§ WHAT IS REQUIRED
Wherever pictures occur in the entries below, leave them out and retype the rest exactly.

§ GIVEN ENTRIES
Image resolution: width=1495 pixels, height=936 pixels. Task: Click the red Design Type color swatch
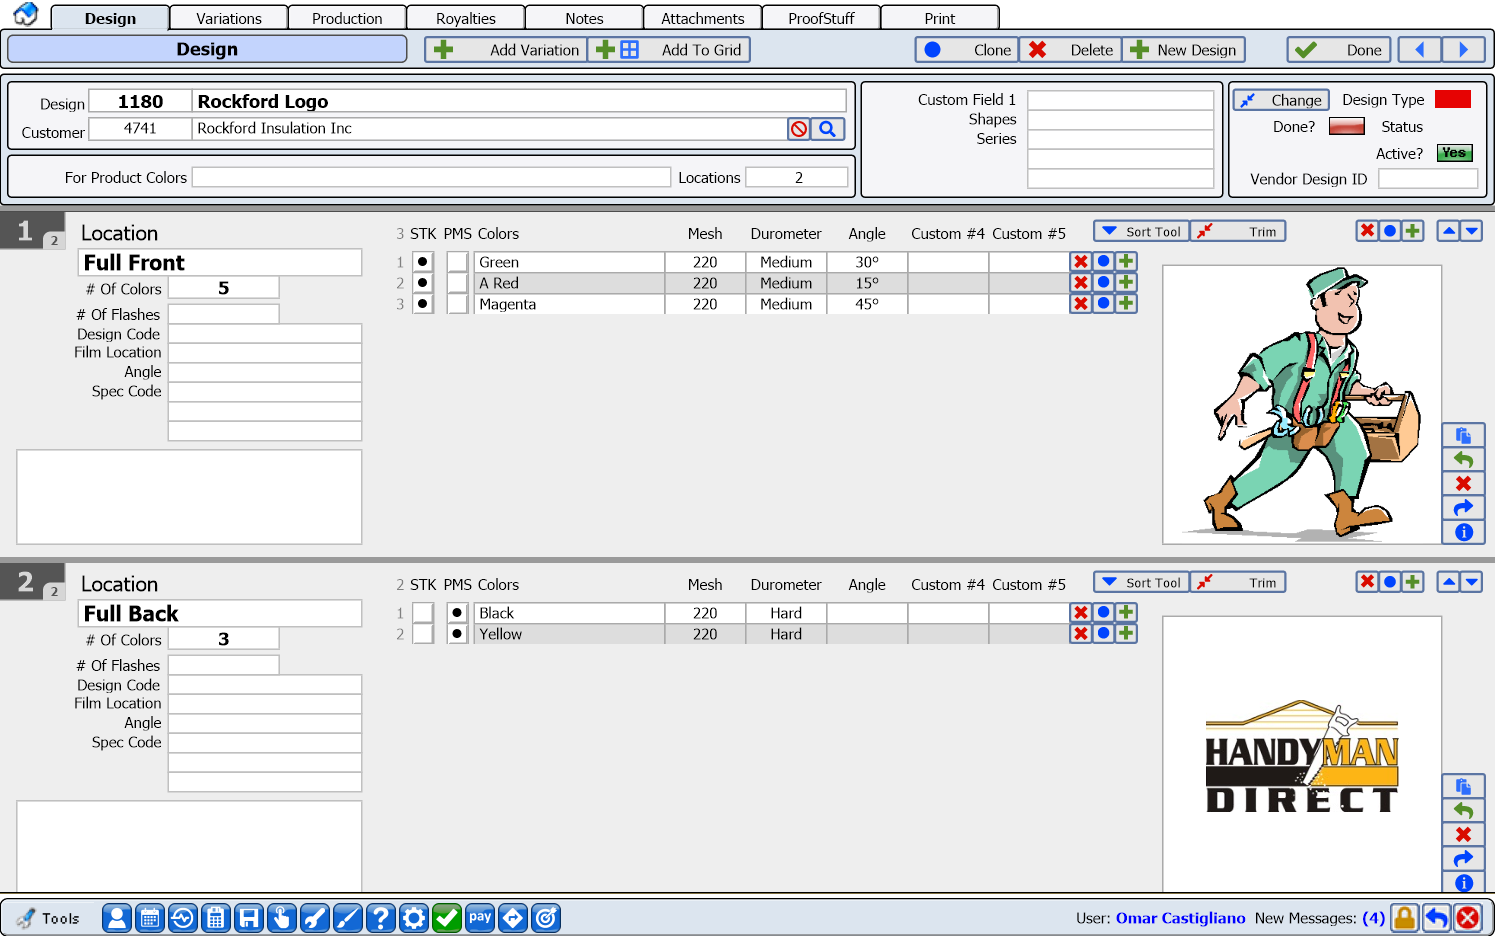click(x=1452, y=99)
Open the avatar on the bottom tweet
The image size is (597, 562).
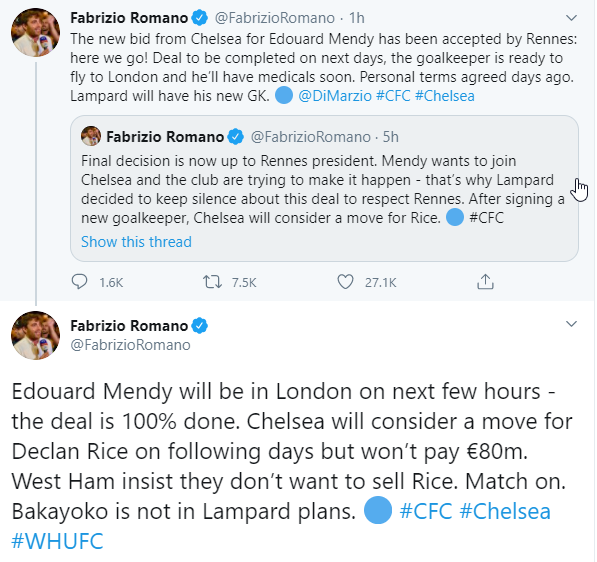(35, 335)
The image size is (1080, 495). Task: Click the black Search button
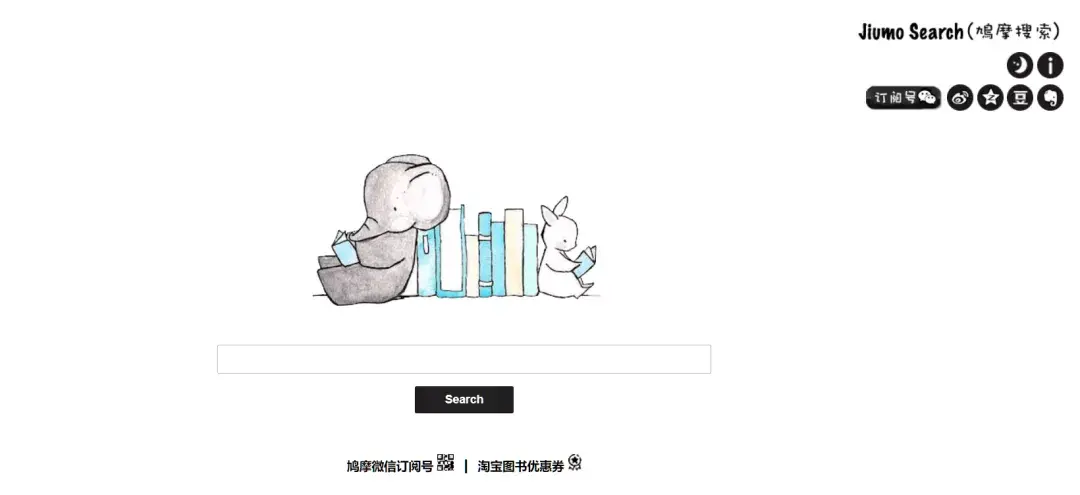pos(464,399)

§ TASK SOLUTION
Image resolution: width=1495 pixels, height=936 pixels. Task: Click the red Design Type color swatch
click(x=1452, y=99)
Open the avatar on the bottom tweet
The image size is (597, 562).
(35, 335)
The image size is (1080, 495). Task: Click the black Search button
pos(464,399)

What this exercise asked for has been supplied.